As we talked, I saw no bitterness, no anger, just a man who was simply grateful and thankful. A man happy to be alive.
So who was he?
Mike and his family lived in New Glasgow until he was 16. Then they moved to a farm in Durham. He went to West Pictou District High School, worked on the farm, and developed a love for music. Sports weren’t a part of his life.
“I actually didn’t get into sports until after the accident,” he explained. “Basically, I spent a few years in a wheelchair. When I was in Halifax in hospital, I got involved in wheelchair basketball and swimming as therapy.
“Then a member of the Nova Scotia wheelchair basketball team asked me if I would be interested in joining them. I said, ‘Sure.’ I became a member of the Nova Scotia Dolphins swim team just because I was always a good swimmer. It just ballooned from there.”
The team competed in Ottawa, travelled throughout New England, went to highland games, competed in Nova Scotia and national championships.
Mike loved it.
He was at the Canada Games in British Columbia, the Johnny Miles and Joe Earle road races at home. He entered every competition he could.
He even got to a world championship.
“That was the year of the introduction of wheelchair sports into regular able-bodied sports, which made it more significant. I did the shot put, discus and javelin, against Czechoslovakians, guys from Poland and Russia, places like that. I got a bronze in javelin.”
After his long rehab in Halifax, Mike returned to the family farm.
“I did everything. I never stopped doing anything. I even got back on a motorcycle two months after I got home. I never let my injuries stop me. I still rode horses. I still drove all the farm machinery, everything from tractors and combines to tractor trailers.
“So I always had a positive attitude. My father always gave me that ‘never quit’ attitude. My parents were very proud that I pulled out of (the accident) because nobody figured I would.”
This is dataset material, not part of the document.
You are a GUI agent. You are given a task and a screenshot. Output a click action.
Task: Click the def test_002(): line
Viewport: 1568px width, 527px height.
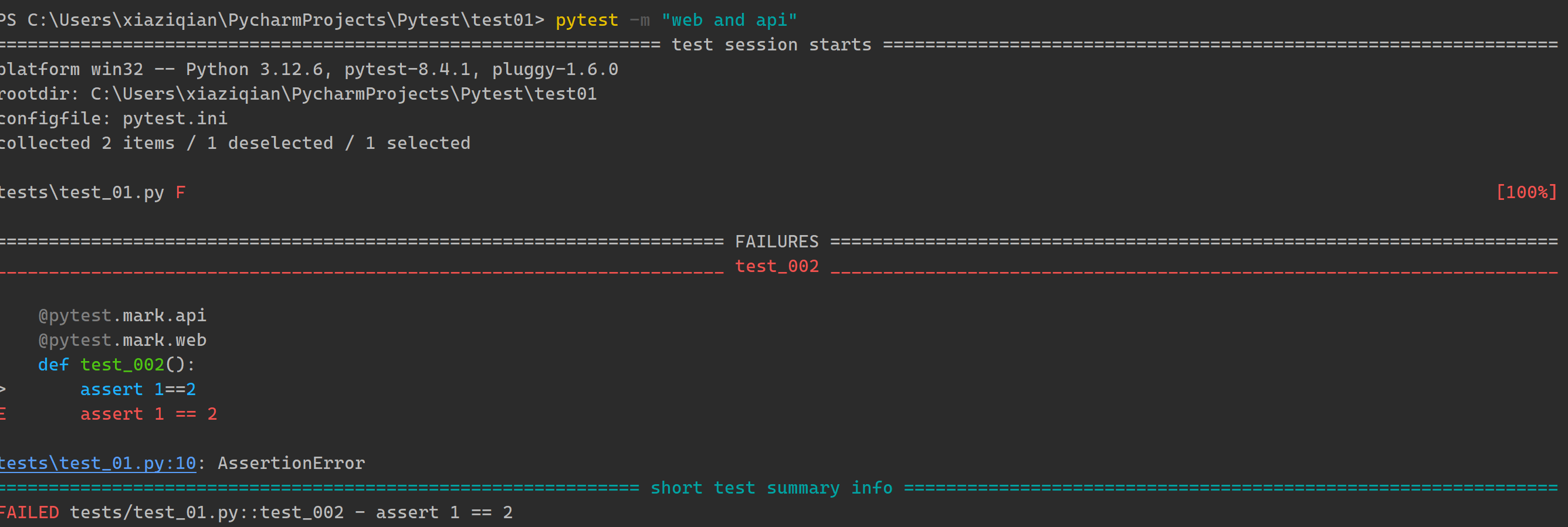(116, 365)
He had a new perspective about life.
“I took more appreciation of the fact that there are a lot of people that I met, thousands of people that I met through (disabled) sports. It’s a whole different way of life that most of us don’t even know about.”
In 1991, Lees decided to attend university in Toronto to study prosthetics and orthotics, artificial limb making.
“I would go to the children’s hospital and meet children with missing limbs, and counsel them on how to use prosthesis and give them the attitude that nothing is unattainable. Try, at least try, I would tell them.”
I’ve wanted to talk about Mike again because, I believe, it was one of the most moving interviews I’ve ever conducted.
His attitude was first class.
“I’m just glad to be alive, to be here,” he told me that day. “Attitude is everything. You have to be positive, always be positive. Without a positive attitude, I would never have done anything.
“Everything happens for a reason and I’m a great believer in fate. Nothing happens for no reason at all. For this (accident) to happen, it meant there was a bigger plan for me, and I just had to figure it out.”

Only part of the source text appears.